Two Airplanes Collide in Milan, Italy

Aired October 8, 2001 - 06:16   ET

THIS IS A RUSH TRANSCRIPT. THIS COPY MAY NOT BE IN ITS FINAL FORM AND MAY BE UPDATED.


THIS IS A RUSH TRANSCRIPT. THIS COPY MAY NOT BE IN ITS FINAL FORM AND MAY BE UPDATED.
CATHERINE CALLAWAY, CNN ANCHOR: Now to Leon with news of a breaking story.

LEON HARRIS, CNN ANCHOR: Yes, we've got a breaking story here, and as I'm sure you're aware of with this climate of heightened security at airports around the country -- around the world, actually, we're keeping our eye on various airports. And we've gotten word this morning of a tragedy that occurred at a Milan airport in Italy. However, there's no word that this is any sort of a terrorist attack. We're talking here about a plane crash.

We're joined on the telephone by a journalist from Italy, Desi Deria who's got the very latest for us.

Desi, what can you tell us about what happened there?

DESI DERIA CAVINA, ITALIAN JOURNALIST: Yes, hi. What we know is that this morning there was a collision in -- between two planes, an SAS flight, (INAUDIBLE) Milan to Copenhagen with 104 people on board and a small Cessna heading to Paris. It was 7:35 in the morning, the time that the SAS flight was scheduled to leave. It left actually with a half-hour delay caused by fog -- dense, thick fog that was here in the airport this morning.

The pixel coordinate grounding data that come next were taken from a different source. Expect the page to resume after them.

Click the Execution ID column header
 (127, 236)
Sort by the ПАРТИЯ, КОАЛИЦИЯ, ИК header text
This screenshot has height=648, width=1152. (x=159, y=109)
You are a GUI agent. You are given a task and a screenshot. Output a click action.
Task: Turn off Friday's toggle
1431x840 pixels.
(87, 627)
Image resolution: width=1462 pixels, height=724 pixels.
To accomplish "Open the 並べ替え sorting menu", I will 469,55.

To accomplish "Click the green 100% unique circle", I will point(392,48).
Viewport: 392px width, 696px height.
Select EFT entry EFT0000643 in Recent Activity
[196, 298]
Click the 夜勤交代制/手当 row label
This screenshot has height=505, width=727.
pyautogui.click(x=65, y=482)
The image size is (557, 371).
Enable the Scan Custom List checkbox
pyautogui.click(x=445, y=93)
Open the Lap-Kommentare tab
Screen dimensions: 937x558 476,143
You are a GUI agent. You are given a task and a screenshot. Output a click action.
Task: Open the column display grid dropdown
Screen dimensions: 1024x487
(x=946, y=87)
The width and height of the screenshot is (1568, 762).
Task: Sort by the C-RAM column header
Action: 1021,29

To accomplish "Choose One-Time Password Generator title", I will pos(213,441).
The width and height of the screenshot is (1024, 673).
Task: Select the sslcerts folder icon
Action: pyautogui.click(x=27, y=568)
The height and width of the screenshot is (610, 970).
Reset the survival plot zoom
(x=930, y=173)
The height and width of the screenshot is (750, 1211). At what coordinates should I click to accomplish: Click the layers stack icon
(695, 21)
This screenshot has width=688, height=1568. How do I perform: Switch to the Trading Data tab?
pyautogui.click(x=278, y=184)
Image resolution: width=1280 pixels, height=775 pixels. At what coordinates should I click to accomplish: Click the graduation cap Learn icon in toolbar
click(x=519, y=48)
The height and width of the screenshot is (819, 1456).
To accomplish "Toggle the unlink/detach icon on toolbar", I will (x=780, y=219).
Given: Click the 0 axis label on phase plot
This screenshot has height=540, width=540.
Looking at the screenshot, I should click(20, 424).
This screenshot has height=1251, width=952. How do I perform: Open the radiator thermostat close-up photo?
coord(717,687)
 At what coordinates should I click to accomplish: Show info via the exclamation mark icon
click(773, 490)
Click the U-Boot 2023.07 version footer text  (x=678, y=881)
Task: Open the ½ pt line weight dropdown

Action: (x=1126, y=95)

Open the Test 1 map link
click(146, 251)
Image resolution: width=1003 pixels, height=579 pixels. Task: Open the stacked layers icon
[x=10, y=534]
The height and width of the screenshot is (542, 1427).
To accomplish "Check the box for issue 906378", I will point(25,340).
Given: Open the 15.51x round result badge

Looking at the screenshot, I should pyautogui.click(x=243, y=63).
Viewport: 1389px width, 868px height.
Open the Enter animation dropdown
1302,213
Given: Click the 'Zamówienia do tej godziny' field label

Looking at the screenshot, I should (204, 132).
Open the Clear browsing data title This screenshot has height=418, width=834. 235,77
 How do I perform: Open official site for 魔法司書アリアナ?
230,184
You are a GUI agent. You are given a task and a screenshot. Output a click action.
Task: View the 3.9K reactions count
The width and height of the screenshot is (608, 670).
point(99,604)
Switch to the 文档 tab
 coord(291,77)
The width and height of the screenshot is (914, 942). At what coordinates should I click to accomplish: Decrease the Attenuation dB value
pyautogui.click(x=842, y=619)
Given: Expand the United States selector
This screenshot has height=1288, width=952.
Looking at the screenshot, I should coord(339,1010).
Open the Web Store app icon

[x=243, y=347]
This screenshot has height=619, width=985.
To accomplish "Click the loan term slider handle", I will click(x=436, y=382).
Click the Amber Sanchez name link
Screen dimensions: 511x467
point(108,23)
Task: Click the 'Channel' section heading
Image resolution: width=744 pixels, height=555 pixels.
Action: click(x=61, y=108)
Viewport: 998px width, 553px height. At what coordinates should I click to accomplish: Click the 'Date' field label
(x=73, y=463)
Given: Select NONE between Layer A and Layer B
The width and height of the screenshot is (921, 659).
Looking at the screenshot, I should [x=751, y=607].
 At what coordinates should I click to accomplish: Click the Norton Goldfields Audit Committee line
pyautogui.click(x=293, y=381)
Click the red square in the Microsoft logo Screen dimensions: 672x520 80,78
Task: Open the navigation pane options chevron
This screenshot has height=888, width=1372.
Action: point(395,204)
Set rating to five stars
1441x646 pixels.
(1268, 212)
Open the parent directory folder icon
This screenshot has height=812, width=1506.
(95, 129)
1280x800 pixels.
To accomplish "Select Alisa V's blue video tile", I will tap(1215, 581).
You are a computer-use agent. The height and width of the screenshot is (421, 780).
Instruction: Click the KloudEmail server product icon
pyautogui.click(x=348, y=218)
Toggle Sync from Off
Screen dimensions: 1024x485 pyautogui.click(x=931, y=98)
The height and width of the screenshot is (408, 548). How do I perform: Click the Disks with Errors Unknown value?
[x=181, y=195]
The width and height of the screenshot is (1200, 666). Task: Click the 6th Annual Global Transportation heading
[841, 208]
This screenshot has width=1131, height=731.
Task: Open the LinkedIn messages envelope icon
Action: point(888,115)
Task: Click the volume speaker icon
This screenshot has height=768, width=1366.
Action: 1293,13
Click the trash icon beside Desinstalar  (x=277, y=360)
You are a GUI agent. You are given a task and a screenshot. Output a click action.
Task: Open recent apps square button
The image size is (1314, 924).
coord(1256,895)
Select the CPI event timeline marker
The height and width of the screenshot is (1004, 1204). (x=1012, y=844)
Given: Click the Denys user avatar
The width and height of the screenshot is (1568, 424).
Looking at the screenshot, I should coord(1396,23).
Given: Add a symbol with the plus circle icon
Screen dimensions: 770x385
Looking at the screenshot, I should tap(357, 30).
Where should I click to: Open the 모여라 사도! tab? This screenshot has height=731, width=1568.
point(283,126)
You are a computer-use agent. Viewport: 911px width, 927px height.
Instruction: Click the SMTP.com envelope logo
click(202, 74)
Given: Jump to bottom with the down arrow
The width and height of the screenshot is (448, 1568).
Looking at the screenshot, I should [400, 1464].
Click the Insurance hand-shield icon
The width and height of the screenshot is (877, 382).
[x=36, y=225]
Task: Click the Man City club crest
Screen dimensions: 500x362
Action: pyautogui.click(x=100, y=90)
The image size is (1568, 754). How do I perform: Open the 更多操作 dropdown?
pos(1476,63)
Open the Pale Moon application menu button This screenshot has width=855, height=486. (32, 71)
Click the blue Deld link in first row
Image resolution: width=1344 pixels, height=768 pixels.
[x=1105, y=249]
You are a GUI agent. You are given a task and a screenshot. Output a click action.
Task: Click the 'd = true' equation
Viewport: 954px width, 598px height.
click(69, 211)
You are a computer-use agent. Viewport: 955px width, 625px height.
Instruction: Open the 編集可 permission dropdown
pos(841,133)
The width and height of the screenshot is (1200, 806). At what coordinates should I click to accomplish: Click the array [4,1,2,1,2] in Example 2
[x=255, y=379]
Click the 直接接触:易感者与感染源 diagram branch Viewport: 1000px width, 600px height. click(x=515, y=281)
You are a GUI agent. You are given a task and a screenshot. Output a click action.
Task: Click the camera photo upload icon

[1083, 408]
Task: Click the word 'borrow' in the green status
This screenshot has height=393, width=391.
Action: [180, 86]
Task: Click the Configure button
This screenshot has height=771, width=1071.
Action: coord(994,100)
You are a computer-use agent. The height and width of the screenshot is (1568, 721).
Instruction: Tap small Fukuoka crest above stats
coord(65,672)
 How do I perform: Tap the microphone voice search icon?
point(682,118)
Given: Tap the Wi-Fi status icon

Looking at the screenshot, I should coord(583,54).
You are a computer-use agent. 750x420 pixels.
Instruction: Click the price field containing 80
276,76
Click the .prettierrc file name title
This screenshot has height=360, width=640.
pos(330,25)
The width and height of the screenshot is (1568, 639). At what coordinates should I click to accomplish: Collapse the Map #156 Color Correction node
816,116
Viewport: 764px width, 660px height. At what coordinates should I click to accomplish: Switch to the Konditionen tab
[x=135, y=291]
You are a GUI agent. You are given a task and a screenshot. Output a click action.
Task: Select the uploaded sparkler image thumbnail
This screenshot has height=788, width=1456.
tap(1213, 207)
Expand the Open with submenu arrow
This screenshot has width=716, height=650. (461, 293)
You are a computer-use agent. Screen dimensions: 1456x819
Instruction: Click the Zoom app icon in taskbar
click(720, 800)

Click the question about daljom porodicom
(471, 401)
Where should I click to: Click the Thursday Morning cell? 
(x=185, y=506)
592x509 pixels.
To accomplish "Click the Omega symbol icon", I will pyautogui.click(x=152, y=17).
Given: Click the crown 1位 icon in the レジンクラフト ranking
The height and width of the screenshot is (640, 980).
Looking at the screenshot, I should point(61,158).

We do not know yet why the collision occurred, and we are now waiting for a press conference that should start any minute from now. All that we know is that two planes crashed and probably the SAS pilot saw the small Cessna crossing his way and tried to take off but had not enough speed yet and crashed on top of the big large hangar that holds all the luggage deposit that is here at the airport. A big fire took place, and apparently none of the people on board of the two planes is now alive.

HARRIS: So that -- it sounds as then like the plane was accelerating as it hit into the building, is that the sense you get there, Desi?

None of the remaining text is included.